A Model Cornerstone Assessment is a model of assessment with guidance for instruction which may be customized for use in your classroom. Model Cornerstone Assessments (MCAs) are aligned to the National Theatre Standards and illustrated with examples of adjudicated student work. MCAs have been created for high school in both performing and technical theatre tasks at three levels: proficient, accomplished and advanced.
MCA Title: Character-Based Improvisation
Grade Level: High School Proficient I
Author: National Theatre Standards Writing Team
Artistic Processes: Creating, Performing, Responding, Connecting
Task Description: Students will choose a character from a suggested genre (fairy tale, nursery rhyme, or other literary source) with which they are familiar and complete the Character Analysis Worksheet.
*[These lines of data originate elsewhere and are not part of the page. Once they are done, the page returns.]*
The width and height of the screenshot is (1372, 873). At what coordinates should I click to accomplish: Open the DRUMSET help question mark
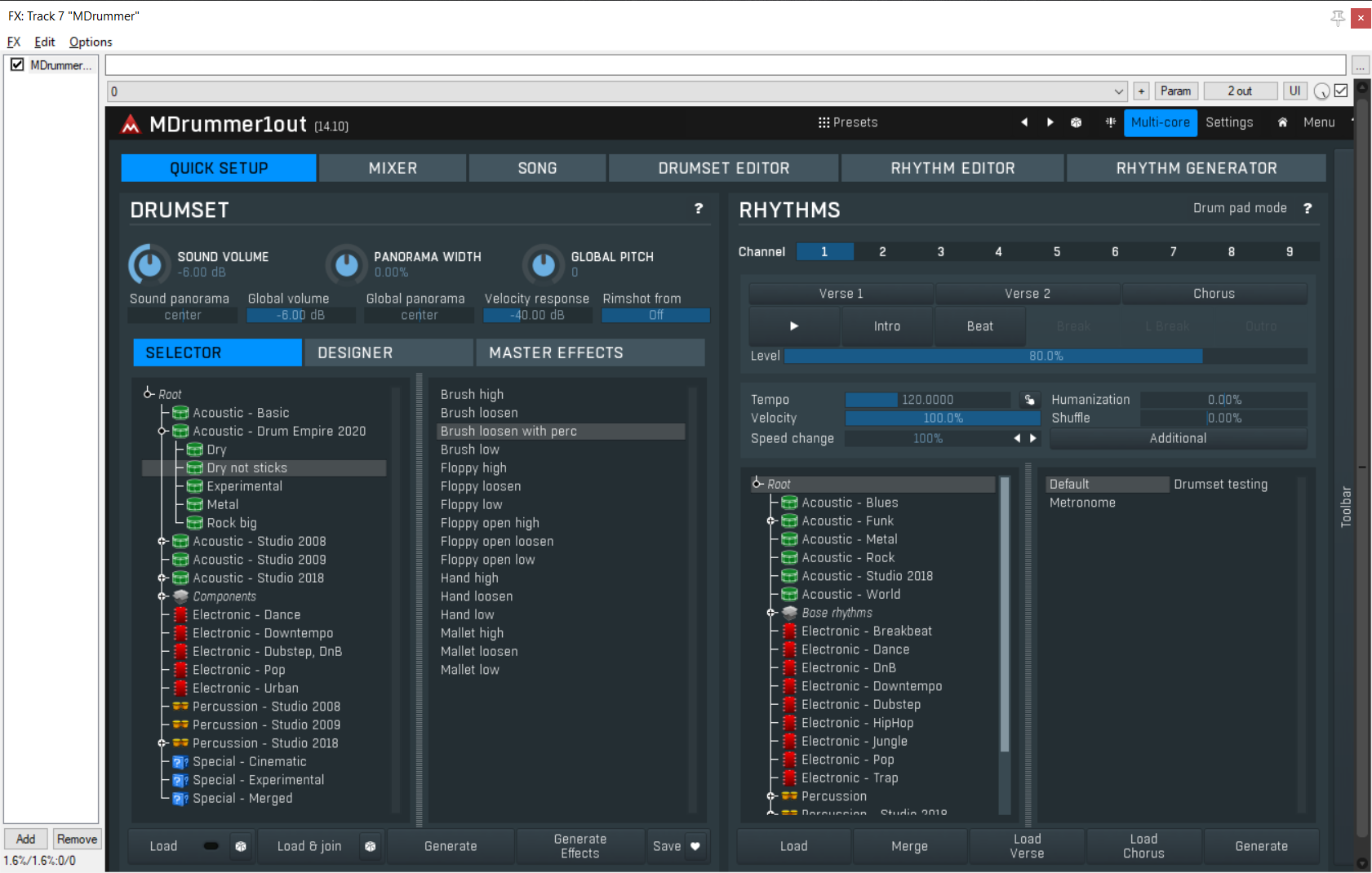click(x=699, y=209)
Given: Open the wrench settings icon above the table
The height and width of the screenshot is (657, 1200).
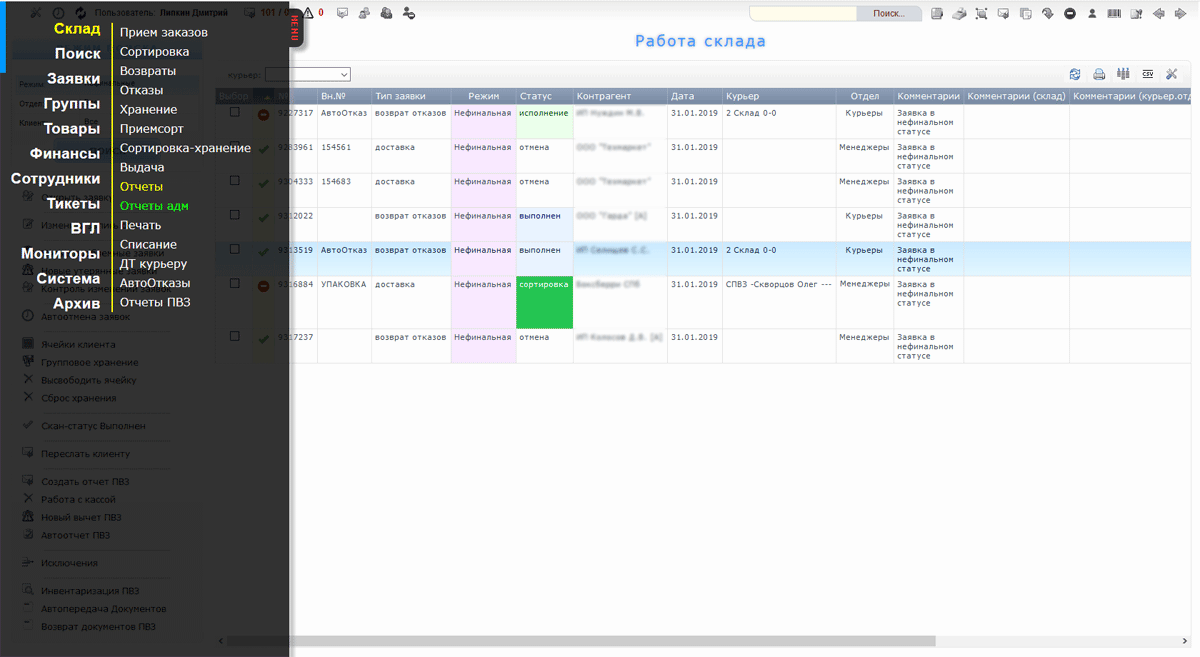Looking at the screenshot, I should (1172, 74).
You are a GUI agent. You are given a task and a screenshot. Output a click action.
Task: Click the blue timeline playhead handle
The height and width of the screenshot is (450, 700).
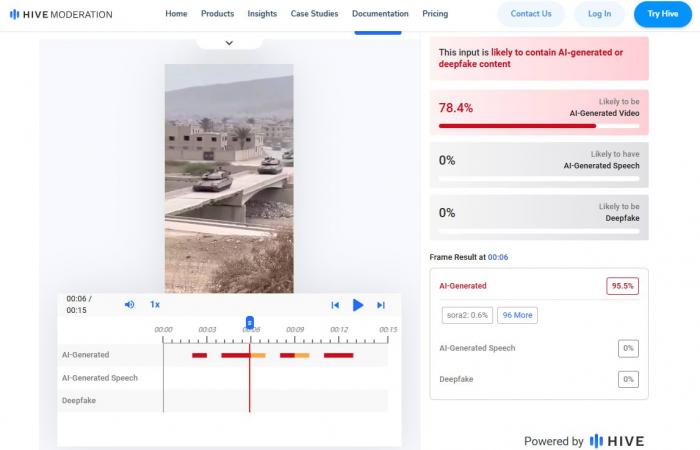click(250, 322)
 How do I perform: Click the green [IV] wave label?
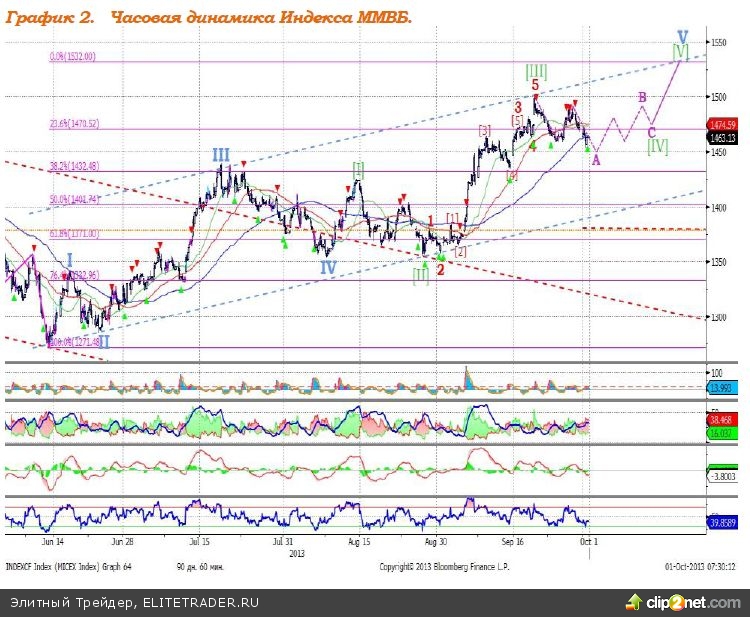pyautogui.click(x=657, y=146)
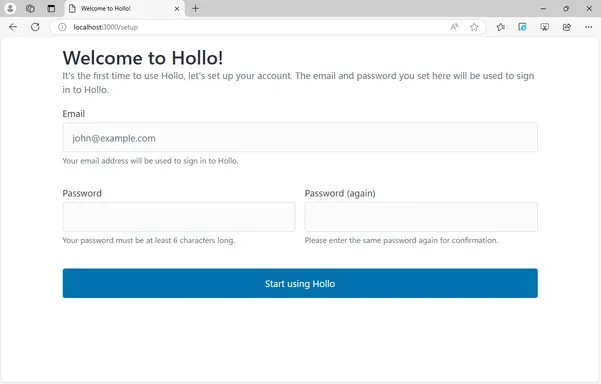
Task: Click the site information icon
Action: click(x=62, y=27)
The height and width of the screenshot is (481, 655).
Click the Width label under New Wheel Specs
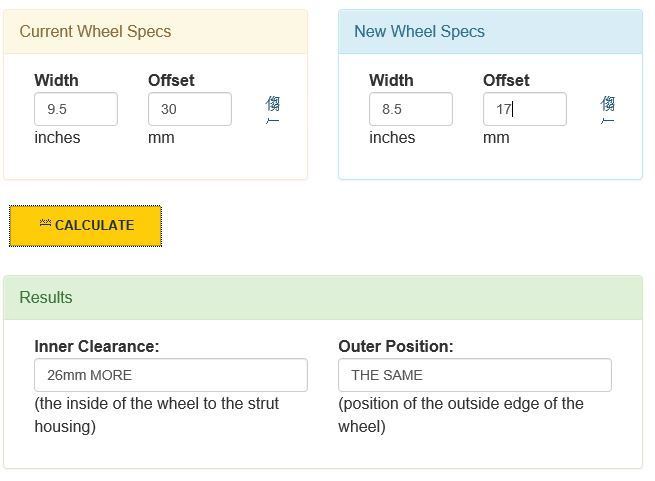tap(391, 80)
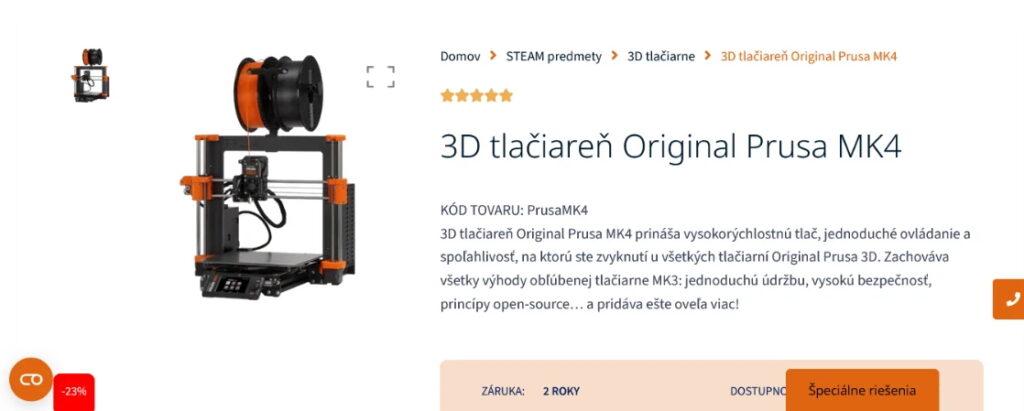This screenshot has height=411, width=1024.
Task: Click the product title heading
Action: click(x=671, y=146)
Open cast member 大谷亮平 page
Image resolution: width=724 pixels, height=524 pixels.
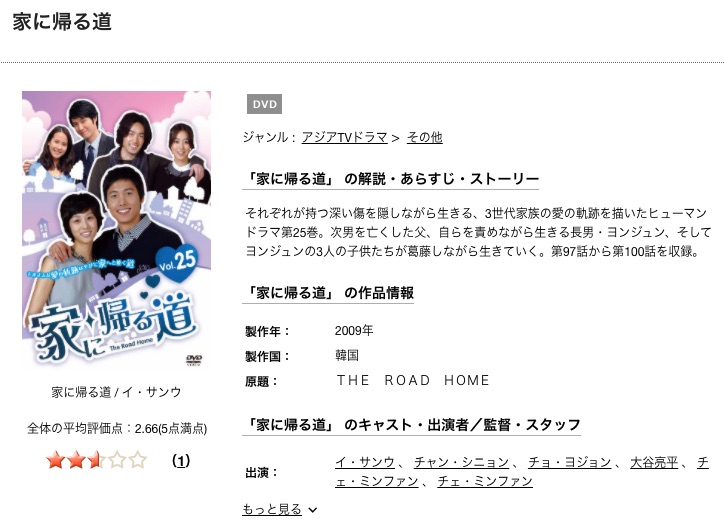(654, 462)
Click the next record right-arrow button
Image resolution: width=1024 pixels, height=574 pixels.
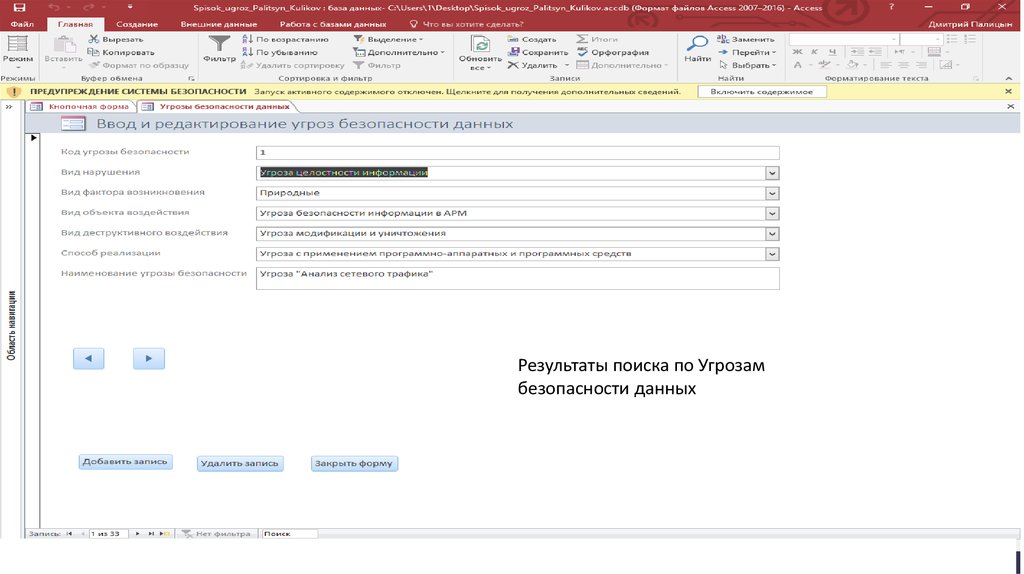coord(149,358)
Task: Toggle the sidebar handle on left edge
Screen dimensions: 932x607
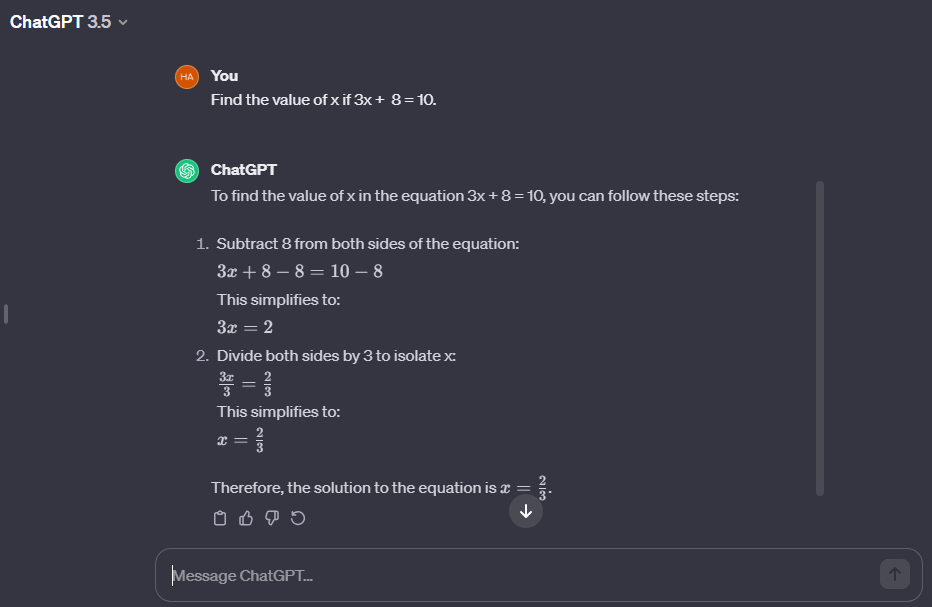Action: (x=6, y=314)
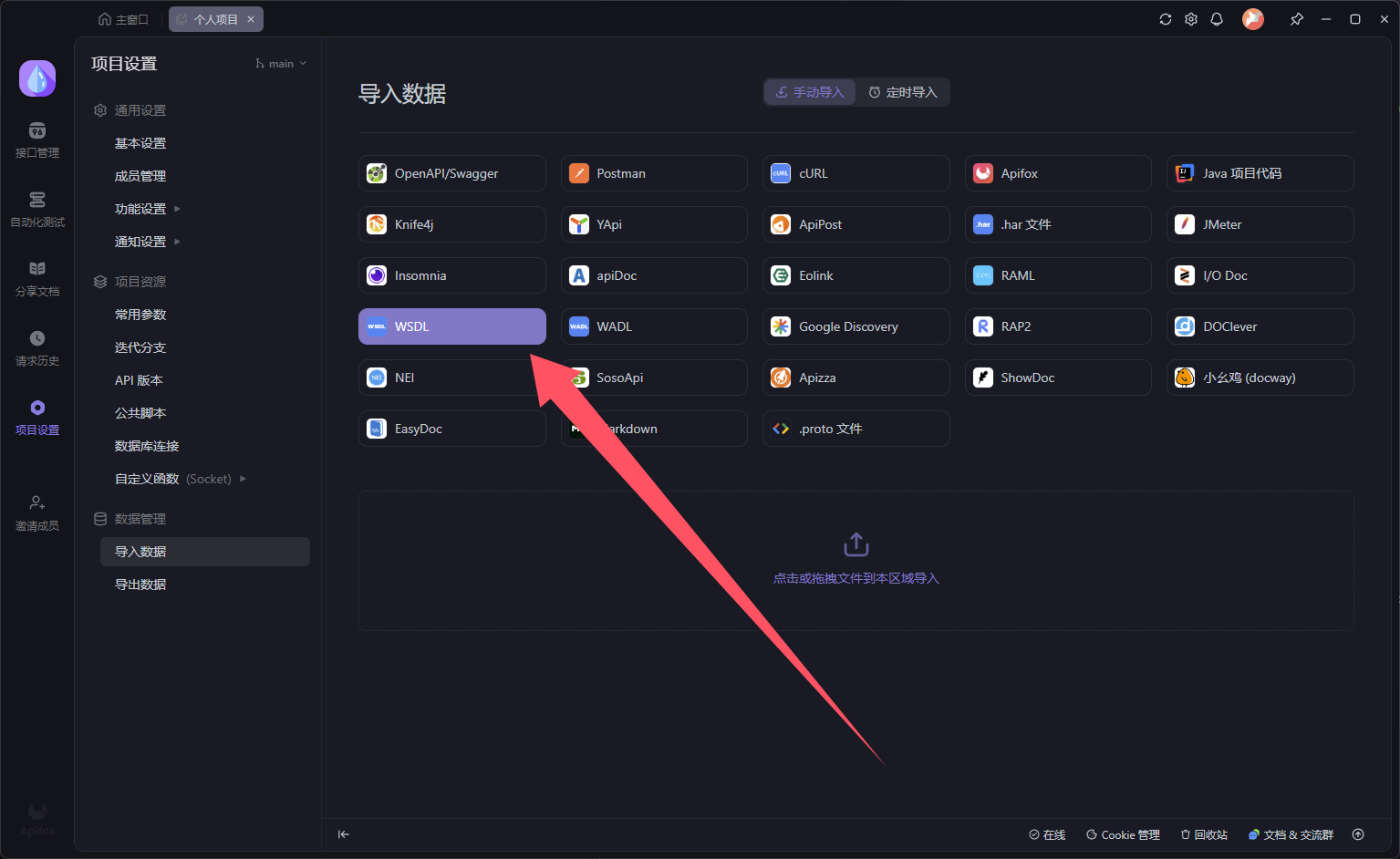This screenshot has height=859, width=1400.
Task: Open the notification bell icon
Action: pyautogui.click(x=1216, y=19)
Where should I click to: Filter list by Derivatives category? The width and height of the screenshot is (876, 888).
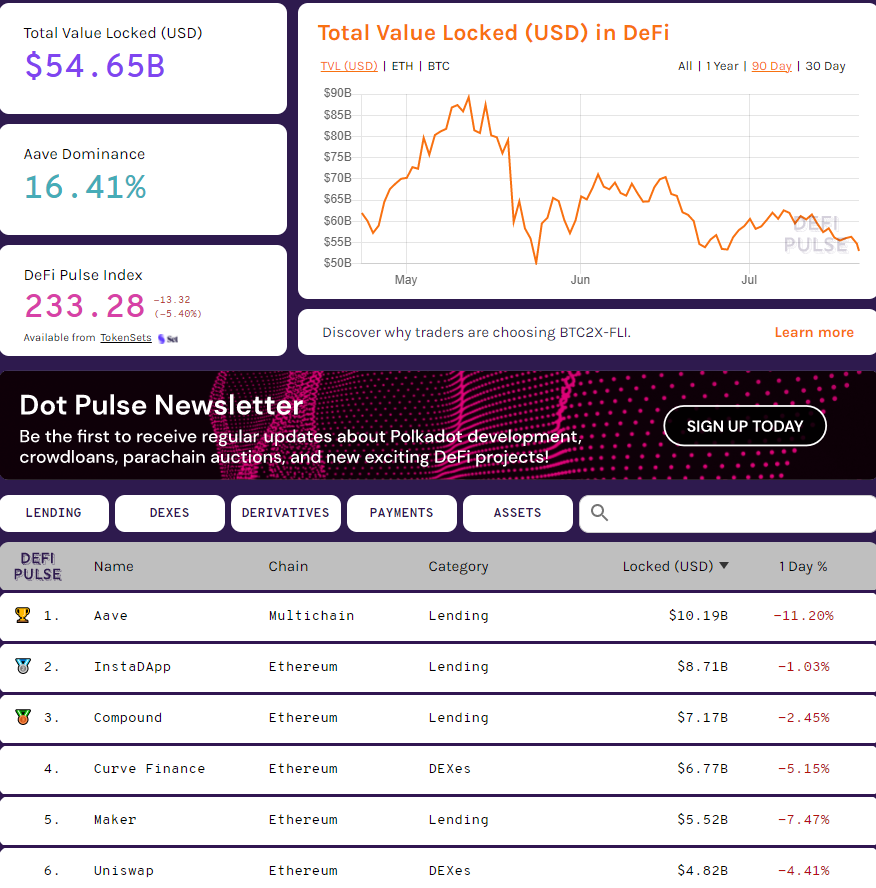286,513
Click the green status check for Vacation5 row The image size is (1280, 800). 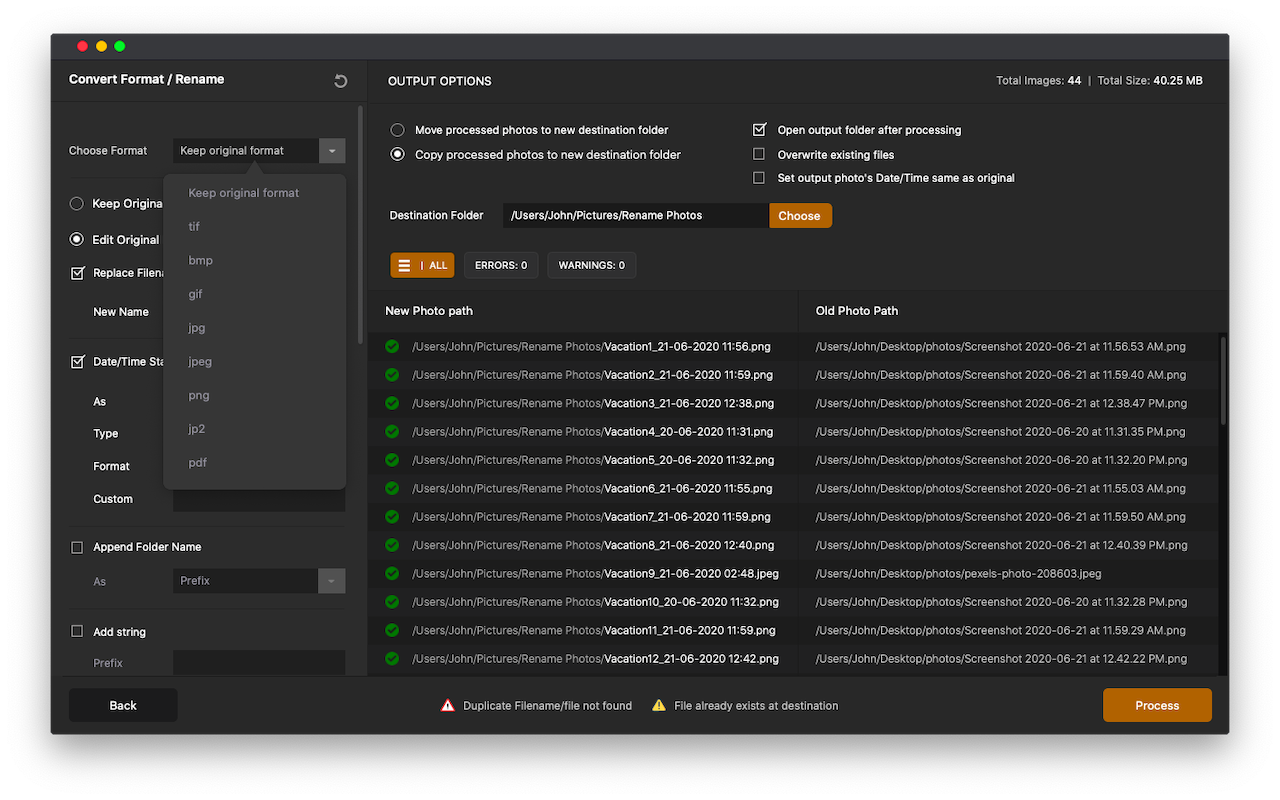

All students will then be given the same set of scene parameters that includes a place, situation and clearly-defined obstacle to overcome. Working with an assigned partner, students will improvise and perform a three-minute scene in character.
"Character-Based Improvisation" demonstrates ways to measure student learning in performance, assigning students the task of improvising a 3-minute scene based on fairy tale characters as a tool for instruction and assessment. This Model Cornerstone Assessment (MCA) is based on a unit which was piloted in a variety of classrooms across the nation. Although in an MCA the emphasis is on the evaluation tools, an MCA does offer enough information for any teacher to create a similar unit of their own. Click on "View the full MCA" below to see strategies for embedding in instruction as a guide for re-creating this unit and assessment customized for your classroom.
MCAs model effective assessment practice and demonstrate that teaching theatre is specific, rigorous, and measurable by sharing a glimpse into one teacher's classroom. The MCAs on this website come packaged with a suggested strategy for assessing student learning, types of evidence to collect, model rubrics, and samples of student work demonstrating their process and learning. The samples of student work illustrate the unit in action by providing a snapshot of a moment in time showing student response to instruction.